The real estate shuffle sits inside a complicated financing web. Under DPS’s structure, the district transfers titles for some facilities to a leasing corporation, which then sells Certificates of Participation, while the district makes lease payments to keep using the buildings. The latest district audit shows about $784.6 million in outstanding COP principal, a figure that has stoked scrutiny, reporting, and legal challenges, according to Colorado Politics. Critics argue the arrangements can sidestep voter sign-off and ultimately saddle the district with higher long-term costs.

Legal questions

Parent group Mamás de DPS has gone to court, asking a judge to declare the leasing scheme unconstitutional and to return titles to buildings it says were improperly transferred, according to Mamás de DPS. At the heart of the case is whether the Denver School Facilities Leasing Corp. counts as a public entity, a finding that would determine whether Colorado’s constitutional limits on public debt apply.

Community reaction and union concerns

Teachers and some parents say the property swap is yet another sign of how much financial pressure and confusion the district is under. Local coverage of DPS’s benefits and budget fights has highlighted union anger over proposed health plan changes and warned that shifting more costs onto employees risks deepening distrust, as reported by Hoodline in coverage of the benefits battle, where school staff fume as the district moves to ditch Kaiser.

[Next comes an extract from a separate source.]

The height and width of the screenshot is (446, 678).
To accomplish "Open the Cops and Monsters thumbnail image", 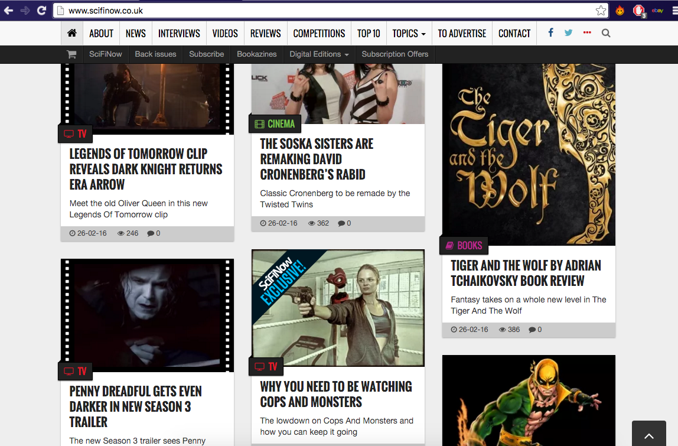I will pyautogui.click(x=338, y=308).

Community advocates acknowledge that a centralized food hub could streamline service for students, but many are pressing for clearer explanations of how the purchase will be financed and how existing school assets will be kept out of harm’s way.

What comes next

The board can approve the substitution, tap the brakes to seek more detail, or ask staff to pursue different financing options. Any sale of the Yuma property is intended to help balance the books on the Food Bank building purchase and tackle some deferred maintenance. BusinessDen noted that district officials framed the acquisition as a long-term cost saver for food services, but with the COPs structure looming in the background, the upcoming vote is likely to be judged as much on its financial engineering as on its facilities planning.